Gooseshredder21 said:


> .
> 
> Today it seems that even if you finally find a field or slough to possibly hunt, either:
> A. There are at least 3 other pickups that stop and watch the field and will try and beat you to the field
> ...


A. Scout on a motor cycle. They won't recognize you as scouting a field and it will save you money on gas. I don't have a bike any more but at one time used it quite a bit for scouting. Instead of having hunting stickers on your truck have some kind of
"ag service" sticker on your truck. A third option is to stop and talk to the other scouters and see if you can join forces. instead of waiting till morning and having such a discussion.
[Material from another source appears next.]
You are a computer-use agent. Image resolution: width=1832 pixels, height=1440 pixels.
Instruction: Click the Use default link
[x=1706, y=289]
B. This one I generally see more as an excuse by the unknowing. As mentioned if there are birds there today (in a field) they probably won't be there in a few weeks. Around here that ground is likely to get tilled once and maybe even twice, ruining the draw of that field before those "guys" get here to hunt them. There are exceptions but generally this holds true. Sloughs are different but again generally the birds on them the first 2-3 weeks of season are not the same birds on them after that and the local birds will generally move out after that time period pressured or not. Or hunt areas with fewer birds but better land access. I mostly hunt alone but if I see several groups scouting what looks to be the primary flock of birds I will usually try to find a secondary group/field to hunt. I'll use that field and generally beat guys to their plan B.

C. Is something you can't do much about except maybe try to explain to the landowners that shut you out, that if most of the land in the area is "locked out" guys are going to resort to shooting the roost and by the time the out of state crew gets there there won't be any birds left..
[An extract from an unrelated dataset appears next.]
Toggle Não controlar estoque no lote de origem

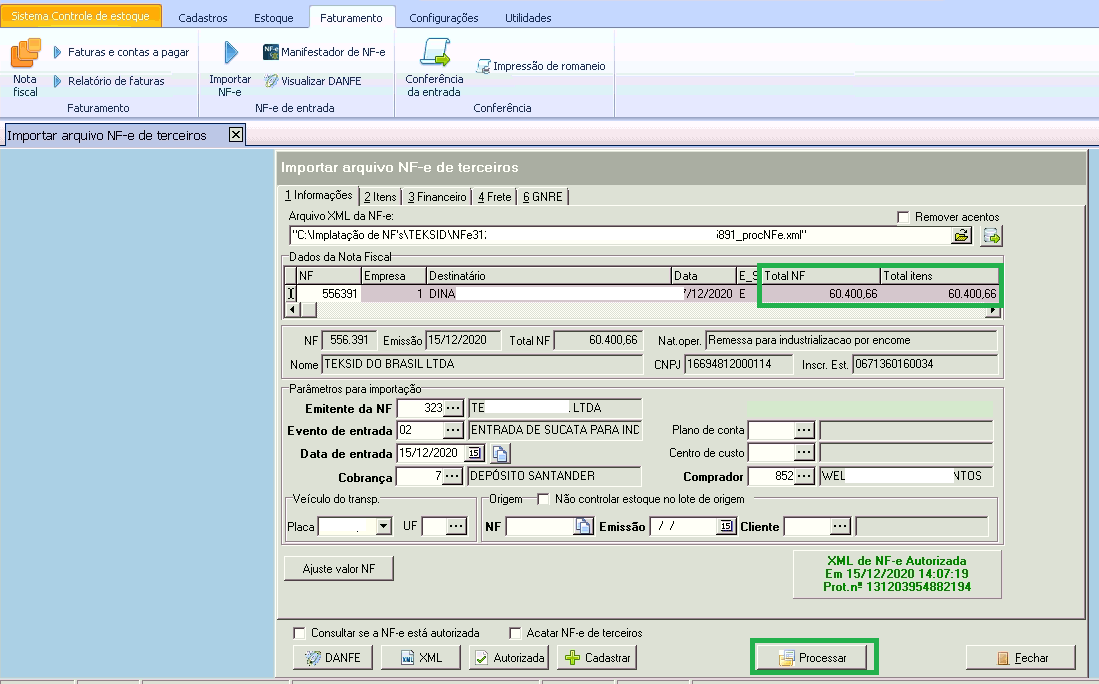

Since a large percentage of ND lakes are actually reservoirs often small areas of land/shoreline around them are owned by the State, County or Corp and are public land. Most are largely un-hunted and are large enough that you can hunt one end without disturbing birds on the other end even if they are a roost. This is a type of hunting you really want to limit to a couple guys (who are not trigger happy) and get in an out as fast as you can.

I really miss the old, big grass sloughs we used to have in ND. I think the use of farm chemicals has pretty much turned them all into cattail sloughs. Water was generally 6"-18" deep and the grass extended 12-18" above the water. Mallards loved them and would hold tight as pheasants in that cover. Your first shot would probably flush 75% of the birds within 100 yards but you could walk through them and continually flush singles and doubles often under 10 yards. SIGH...................Things have changed...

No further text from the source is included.